To their credit, the duo didn’t do a “call for entries” and openly solicit bands to contribute. Instead, they relied on their own knowledge and taste to come up with the track listing. “We didn’t want any one type of music,” Fratt said. “My objective was to make a compilation that represents the best of what’s going on in Omaha.”

The 13-track end product certainly tries, but hardly represents the entire scene. How could it? Look, if you’ve ever put together a comp CD you know that no one is going to like everything on it. The same holds true with One.one.

FNB and Homer’s get high marks for including some innovative acts, such as Little Brazil, Kyle Harvey, Le Beat and Ladyfinger. Fratt says more commercial bands like Eyes Catch Fire, Emphatic, Venaculas and Straight Outta Junior High got the nod in part because they’re heard on 89.7 The River.

Like any good comp, there’s a “discovery track” — a pleasant surprise from a band you never heard before. From my standpoint, the honor goes to Civicminded, whose “Stoplight Traffic” is the bouncy alt-rock track that you’ve been waiting for. The CD is rounded out with songs by Anonymous American, Grasshopper Takeover, Sarah Benck and the Robbers, and Fratt’s own Goodbye Sunday.

What’s missing?

For starters, there’s no hip-hop on One.one. Sporhase and Fratt both said that the two tracks they considered for the disc illegally used samples, which would have been too difficult to acquire rights to.

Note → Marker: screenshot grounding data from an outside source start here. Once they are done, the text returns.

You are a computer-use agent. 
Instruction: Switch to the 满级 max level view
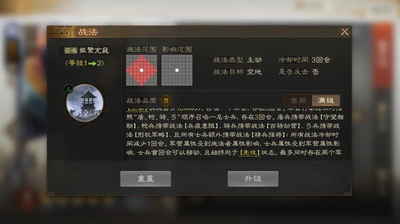[x=326, y=100]
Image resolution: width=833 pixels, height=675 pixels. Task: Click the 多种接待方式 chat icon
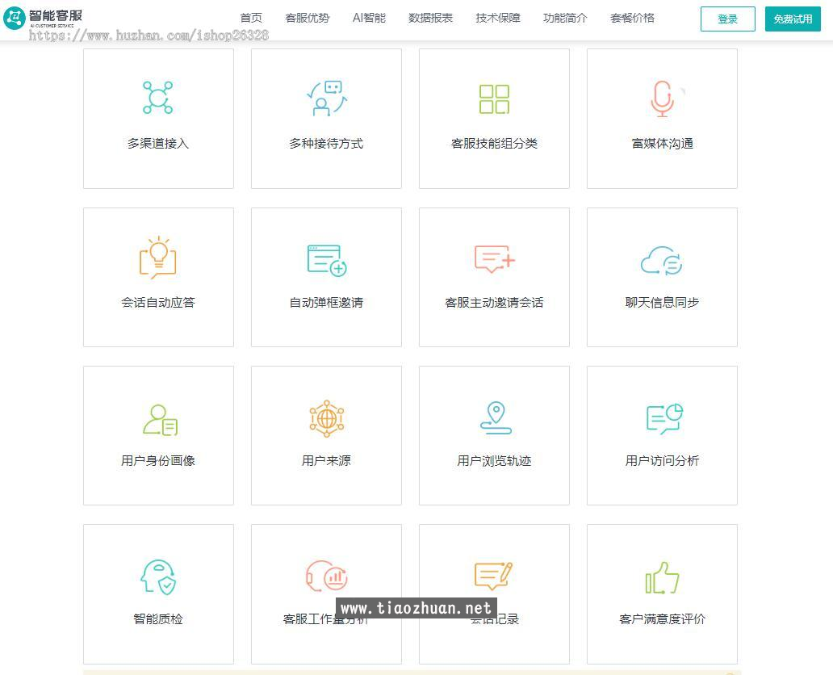coord(326,96)
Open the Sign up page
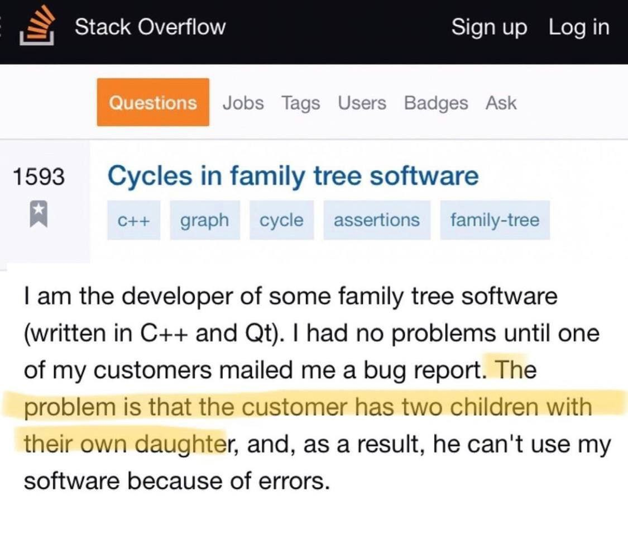The image size is (628, 538). tap(489, 27)
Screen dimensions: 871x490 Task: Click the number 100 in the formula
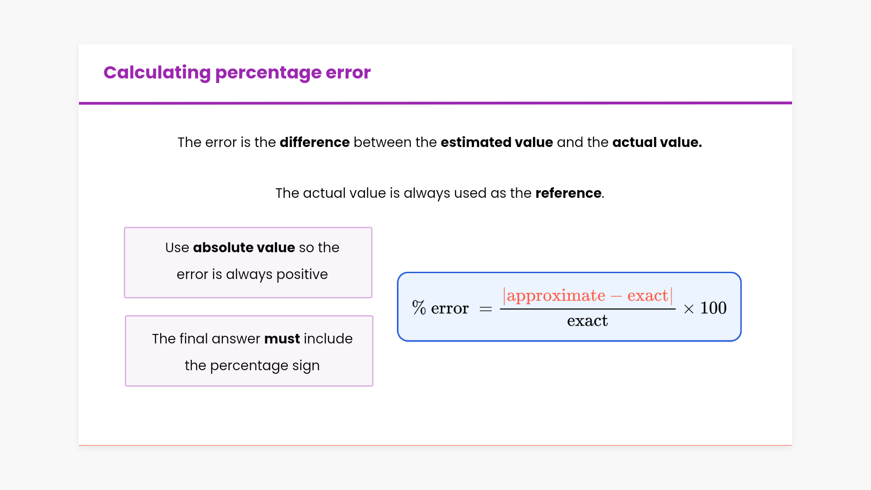pos(713,308)
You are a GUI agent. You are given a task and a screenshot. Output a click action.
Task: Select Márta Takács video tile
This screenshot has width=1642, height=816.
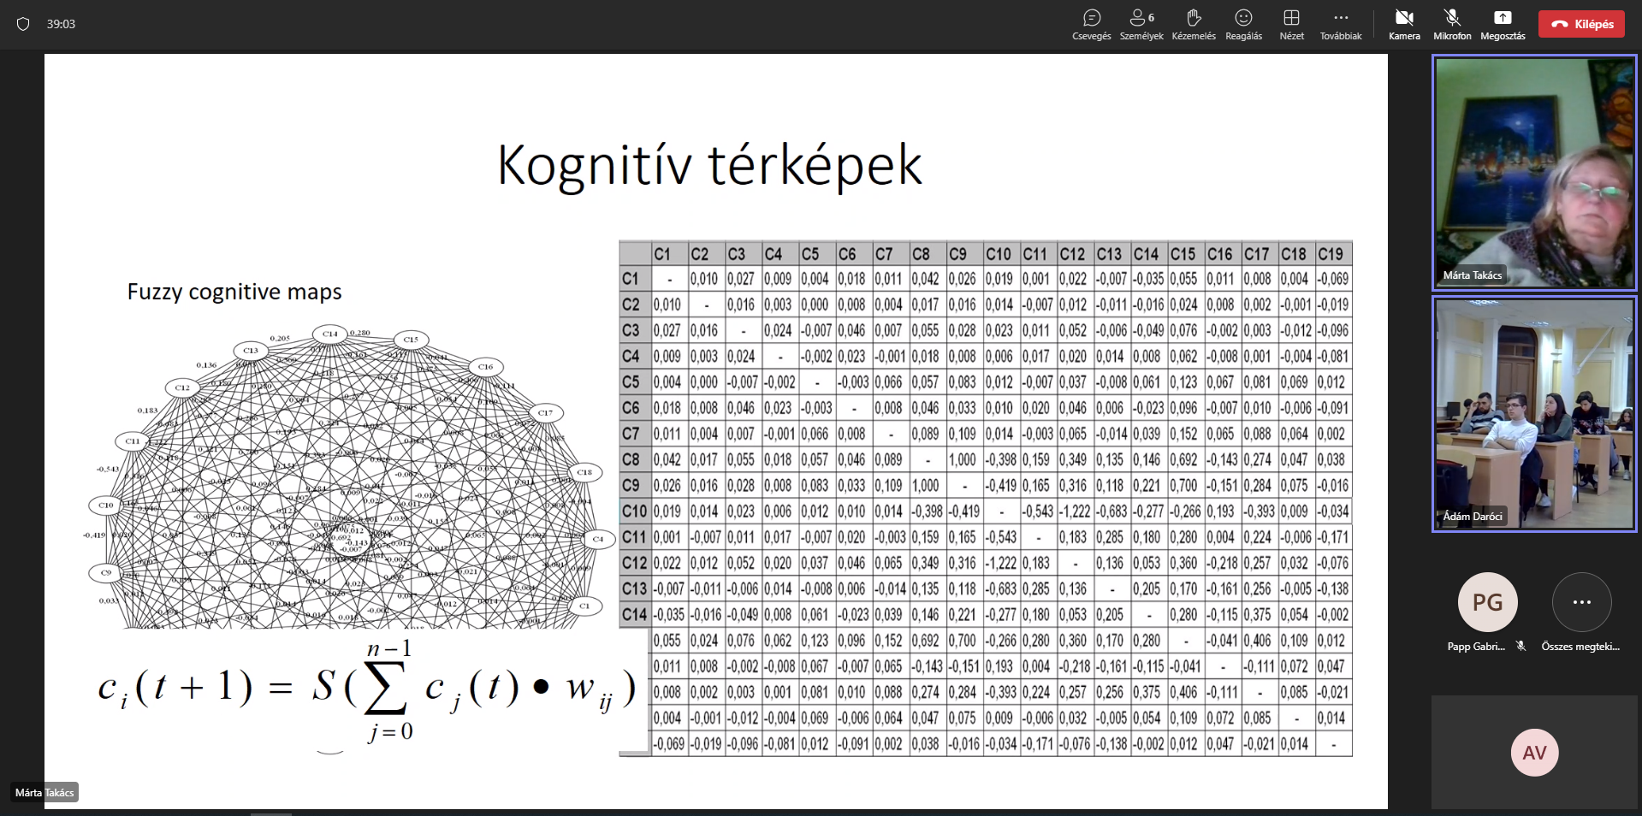pos(1533,171)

Next, it’s hard to say any comp represents the Omaha scene that doesn’t include at least one song by a Saddle Creek Records artist. Yeah, I know they’ve already received more than their share of visibility, but to most people locally and nationally, the Creek is the Omaha scene. Fratt said he didn’t think there was any possibility that Saddle Creek would participate.” He’s probably right. We’ll never know.

Finally, where are the Speed! Nebraska bands and the white-knuckle rockers like The Terminals, Bad Luck Charm, Race for Titles and The Philharmonic? “Some of the bands mentioned won’t sell their product at Homer’s,” Fratt said. “We have to carry it if I’m going to hear it.”

And some stuff didn’t make the cut because it just plain sucks. Fratt knows there’s going to be plenty of pissing and moaning from those left off the record. Where’s the death metal? Where’s the hardcore? Where’s the Ukrainian string bands? At the end of the day, he’s satisfied with the CD. So is Sporhase, who said “If the project is well-received — if we feel good about what happens — we would love this to be an annual project or a rite of passage for local artists.”

About 7,000 copies of One.one will be distributed for free in the next few weeks at UNO, Creighton and other local colleges. Students should keep an eye out for related on-campus events. Copies also are available at Homer’s with the purchase of any participating band’s CD.

One Percent Productions has its hands full tonight. Indie hip-hop wunderkind Atmosphere performs in Sokol’s “big room” upstairs with Blueprint and P.O.S. One Percent points out that they’re “one of the only promoters in town that attempts hip-hop show.” They’ve been doing it for years, and have managed to grow a sizable following for indie hip-hop, as evidenced by moving this show to the auditorium. Tickets are $20, show starts at 8. Meanwhile, down in the underground, One Percent is hosting Waking Ashland, Jamison Parker and An Angle. I don’t know diddly about the first two acts. An Angle is the notorious Bright Eyes imitation band, whose lead singer even sports Conor’s famous quivering bray. Tsk. tsk. $8, 9 p.m. So where the hell are we all going to park?

Well, you could always park in Benson, where acoustic prog songsters Sonata Form a.k.a. Jeff Carlson (formerly of The Gladhands) will be performing at Mick’s with singer/songwriter Richard Schultz, who will be joined at the end of his set by his band The Miracle Men. $3, 9 p.m.